_SUPPLIED TEXT_
┌──

1. Nucleic acid encoding a polypeptide with the bioactivity of the ultraspiracle protein, comprising a sequence selected from (a) the sequence of SEQ ID NO: 1, (b) sequences which have at least 85% identity with the sequence of SEQ ID NO: 1 over a length of at least 600 consecutive nucleotides, (c) sequences which, owing to the degeneracy of the genetic code, encode the same amino acid sequence as the sequences defined under (a) and (b), (d) parts of the sequences as defined under (a), (b) and (c) which encode polypeptides which have essentially the same bioactivity as a polypeptide with the amino acid sequence of SEQ ID NO: 2.

2. Vector comprising at least one nucleic acid according to claim 1.

3. Vector according to claim 2, characterized in that the nucleic acid molecule is linked functionally to regulatory sequences which ensure the expression of the nucleic acid in pro- or eukaryotic cells.

4. Host cell containing a nucleic acid according to claim 1 or a vector according to claim 2 or 3.

5. Host cell according to claim 4, characterized in that it is a pro- or eukaryotic cell.

6. Host cell according to claim 5, characterized in that the prokaryotic cell is E. coli.

└──

_LISTED ENTRIES_
┌──

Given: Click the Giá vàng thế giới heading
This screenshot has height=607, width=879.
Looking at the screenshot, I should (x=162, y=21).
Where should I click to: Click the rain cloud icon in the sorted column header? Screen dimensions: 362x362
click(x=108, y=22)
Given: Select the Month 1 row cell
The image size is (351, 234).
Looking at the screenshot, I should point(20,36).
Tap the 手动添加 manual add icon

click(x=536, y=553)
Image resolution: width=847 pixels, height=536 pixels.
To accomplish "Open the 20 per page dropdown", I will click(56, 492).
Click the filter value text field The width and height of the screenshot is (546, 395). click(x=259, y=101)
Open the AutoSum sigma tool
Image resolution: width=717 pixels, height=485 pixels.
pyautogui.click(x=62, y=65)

└──

_TASKS TO COMPLETE_
1 – Quote everything in the ultraspiracle patent claims from "1. Nucleic acid" down to "SEQ ID NO: 2.".
2 – Translate this sentence from the ultraspiracle patent claims into Spanish: "Host cell according to claim 4, characterized in that it is a pro- or eukaryotic cell."
3 – In the ultraspiracle patent claims, a sequence may have at least 85% identity with SEQ ID NO: 1. Over what minimum length must that identity hold?
The material has no connection to the patent claims.

_RESULTS FOR EACH TASK_
1 –
1. Nucleic acid encoding a polypeptide with the bioactivity of the ultraspiracle protein, comprising a sequence selected from (a) the sequence of SEQ ID NO: 1, (b) sequences which have at least 85% identity with the sequence of SEQ ID NO: 1 over a length of at least 600 consecutive nucleotides, (c) sequences which, owing to the degeneracy of the genetic code, encode the same amino acid sequence as the sequences defined under (a) and (b), (d) parts of the sequences as defined under (a), (b) and (c) which encode polypeptides which have essentially the same bioactivity as a polypeptide with the amino acid sequence of SEQ ID NO: 2.

2 – Célula huésped según la reivindicación 4, caracterizada porque es una célula procariota o eucariota.

3 – At least 600 consecutive nucleotides.